From: D. J. Bernstein (djb_at_cr.yp.to)
Date: 11/05/04


Date: Fri, 5 Nov 2004 06:18:36 +0000 (UTC)

David Wagner wrote:
> I really don't think attacks that require 2^63 chosen messages are
> worth worrying about.

The only reason it's 2^63 chosen messages is to allow 2^63 forgeries.

What would you say about an attack that requires 2^48 known messages and
2^24 chosen messages, and has a one-in-a-billion chance of producing
2^24 forgeries?

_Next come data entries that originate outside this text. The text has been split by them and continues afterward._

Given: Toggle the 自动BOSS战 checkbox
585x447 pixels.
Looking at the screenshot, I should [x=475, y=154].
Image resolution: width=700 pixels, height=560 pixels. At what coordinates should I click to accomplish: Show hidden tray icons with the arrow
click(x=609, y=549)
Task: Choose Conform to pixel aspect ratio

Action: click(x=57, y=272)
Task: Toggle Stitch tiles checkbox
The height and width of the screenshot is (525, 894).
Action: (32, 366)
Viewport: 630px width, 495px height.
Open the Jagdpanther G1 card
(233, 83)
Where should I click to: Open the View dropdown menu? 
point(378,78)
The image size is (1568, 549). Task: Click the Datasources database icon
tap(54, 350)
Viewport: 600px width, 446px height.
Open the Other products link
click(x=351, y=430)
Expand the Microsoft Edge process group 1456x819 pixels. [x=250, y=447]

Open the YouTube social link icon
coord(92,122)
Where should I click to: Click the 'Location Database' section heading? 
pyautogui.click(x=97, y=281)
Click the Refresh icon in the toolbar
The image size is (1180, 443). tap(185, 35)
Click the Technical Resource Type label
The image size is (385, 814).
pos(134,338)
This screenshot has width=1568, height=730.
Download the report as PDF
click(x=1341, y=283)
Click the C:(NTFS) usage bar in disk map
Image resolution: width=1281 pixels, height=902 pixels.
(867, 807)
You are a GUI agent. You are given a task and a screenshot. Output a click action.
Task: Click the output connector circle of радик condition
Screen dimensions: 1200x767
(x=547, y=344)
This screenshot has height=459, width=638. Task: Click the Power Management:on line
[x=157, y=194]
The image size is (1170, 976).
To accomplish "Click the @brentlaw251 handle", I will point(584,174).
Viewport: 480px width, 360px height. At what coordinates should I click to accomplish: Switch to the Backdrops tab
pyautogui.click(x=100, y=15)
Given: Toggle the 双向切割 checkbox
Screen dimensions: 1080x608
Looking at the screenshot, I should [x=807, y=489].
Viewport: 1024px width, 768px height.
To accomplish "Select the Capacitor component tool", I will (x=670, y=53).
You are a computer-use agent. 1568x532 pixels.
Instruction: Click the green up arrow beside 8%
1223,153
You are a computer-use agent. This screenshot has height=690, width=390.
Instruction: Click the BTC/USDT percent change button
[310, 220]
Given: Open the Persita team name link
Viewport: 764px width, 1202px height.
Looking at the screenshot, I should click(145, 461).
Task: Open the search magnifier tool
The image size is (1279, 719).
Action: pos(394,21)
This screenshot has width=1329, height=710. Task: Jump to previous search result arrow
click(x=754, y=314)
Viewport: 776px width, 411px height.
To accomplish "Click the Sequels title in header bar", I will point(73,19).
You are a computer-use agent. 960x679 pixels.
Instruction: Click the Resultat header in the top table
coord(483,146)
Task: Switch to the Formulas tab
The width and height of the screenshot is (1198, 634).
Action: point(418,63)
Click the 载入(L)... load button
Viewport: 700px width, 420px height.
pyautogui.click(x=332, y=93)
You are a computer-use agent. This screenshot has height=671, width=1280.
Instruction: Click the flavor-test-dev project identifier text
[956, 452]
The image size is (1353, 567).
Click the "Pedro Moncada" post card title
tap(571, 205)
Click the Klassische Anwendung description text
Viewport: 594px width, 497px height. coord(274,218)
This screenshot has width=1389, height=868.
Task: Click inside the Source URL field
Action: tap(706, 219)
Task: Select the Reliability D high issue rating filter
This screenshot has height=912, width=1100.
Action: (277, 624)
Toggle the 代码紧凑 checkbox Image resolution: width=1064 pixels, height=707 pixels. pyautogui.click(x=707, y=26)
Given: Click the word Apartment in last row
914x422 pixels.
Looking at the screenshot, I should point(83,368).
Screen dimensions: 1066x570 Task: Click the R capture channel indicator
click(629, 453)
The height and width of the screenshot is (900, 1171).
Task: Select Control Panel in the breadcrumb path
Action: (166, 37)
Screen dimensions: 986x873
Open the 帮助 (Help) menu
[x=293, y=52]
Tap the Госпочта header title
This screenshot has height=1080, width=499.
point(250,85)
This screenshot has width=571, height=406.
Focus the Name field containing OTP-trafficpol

HMAC-MD5 is vulnerable to that too.

> Instead, you should be changing session keys much more frequently than
> that

I was talking about HMAC-MD5: i.e., the authenticator HMAC-MD5(k,m).
You're talking about a different MAC, namely HMAC-MD5(MD5(k,n),m), where
n is used for a limited number of messages m.

I agree that this different MAC provides better security than HMAC-MD5
(relative to the usual, increasingly wobbly, assumptions about MD5), at
the expense of extra complication and extra computation.

Meanwhile, Poly1305-AES (relative to AES) provides better security than
HMAC-MD5 (relative to MD5) and is _faster_ than HMAC-MD5.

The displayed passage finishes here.